Manifesto do Aquarista Responsável
1) Para cada espécie aquática, existe um conjunto de condições acessíveis (tamanho mínimo de aquário, companheiros, parâmetros da água, nutrição, etc.) nas quais ela pode ser mantida apropriadamente em cativeiro sem perda geral na sua qualidade de vida.
2) Para cada espécie aquática, existe um conjunto de procedimentos acessíveis para desenvolver programas de reprodução comercial, ou de coleta controlada, de forma a garantir um desenvolvimento sustentável para o ramo de aquarismo sem causar ameaça a longo prazo para as populações selvagens.
3) O aquarismo responsável é baseado na busca, aprendizado, desenvolvimento e promoção da consciência a respeito destas condições e procedimentos, tal que a nossa prática amadora ou profissional do hobby não ocorra às custas do bem estar dos nossos animais de estimação, nem em detrimento do ecossistema.
Introdução
Você já parou para pensar se o que está fazendo como aquarista é certo ou errado do ponto de vista moral? Já foi questionado com respeito a isso? Saberia defender a sua posição? Esse é um assunto bastante complexo que precisa ser resolvido dentro da cabeça de cada um, pois envolve muitos fatores culturais, religiosos e de criação familiar.
Pelo mundo afora vamos encontrar gente de todo tipo, desde os que não estão nem aí se um peixe está sendo maltratado ou não pois ‘afinal é só um peixe’, até os que santificam qualquer animal como sendo uma criatura ‘divina’ e portanto não cabe ao homem decidir sobre a vida e a morte deles. Entre estes dois extremos existe uma vasta faixa de possibilidades para você se posicionar moralmente, mas o problema é que muita gente acaba formando sua opinião ou ‘moral’, pendendo para um lado ou para outro, sem sequer ter um mínimo de informação que fundamente a sua posição ou, pior ainda, baseado em mitos e conceitos simplesmente errados. O dilema moral de um aquarista responsável e preocupado na verdade são dois:
- Ao comprar os peixes não estamos sustentando um ramo de atividade que promove exploração da natureza?
- Um peixe mantido em cativeiro, sem liberdade de ir onde quiser, não leva uma vida infeliz?
Neste artigo vou expor um pouco da minha própria visão no assunto, que obviamente vai pender em favor do aquarismo responsável e consciente que é a proposta geral deste site inteiro, mas espero também conseguir te dar alguns elementos menos subjetivos para você pensar e tirar as suas próprias conclusões.
Criação vs.
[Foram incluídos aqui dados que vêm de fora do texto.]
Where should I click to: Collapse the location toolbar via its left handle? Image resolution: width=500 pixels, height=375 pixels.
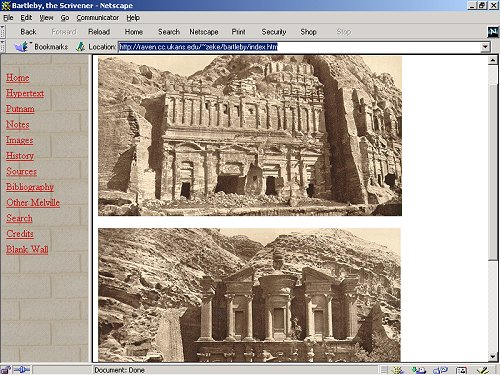click(3, 47)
Coleta
Para abordar corretamente o primeiro dilema, a primeira coisa importantíssima a se perceber é a distância ENORME que existe entre um peixe criado em cativeiro e um peixe coletado da natureza. Como infelizmente ambos os tipos são vendidos sem distinção nas lojas, é comum que o aquarista não perceba a importância desta diferença.
É preciso entender que no caso de criações, os peixes têm tanto a ver com a natureza e ecologia quanto aquele frango ou boi que você comeu no almoço de hoje! Esses peixes foram CRIADOS por nós humanos em aquários ou grandes tanques de reprodução, com o objetivo bem específico de serem vendidos para alguém que vai obter satisfação por tê-lo em sua casa, e em troca gerar receita ao seu criador e ao comerciante que o vendeu. A única diferença dele em relação ao frango ou ao boi é o objetivo final ao qual ele é destinado. Nesse aspecto os peixes ornamentais devem ser encarados no mesmo nível de cães e gatos domésticos. Acho que estão até em vantagem em relação ao frango e ao boi, exceto é claro os pobres peixinhos que vão parar em aquários totalmente impróprios (a discussão sobre mitos do aquarismo e o que é um aquário apropriado para cada espécie fica para outro artigo).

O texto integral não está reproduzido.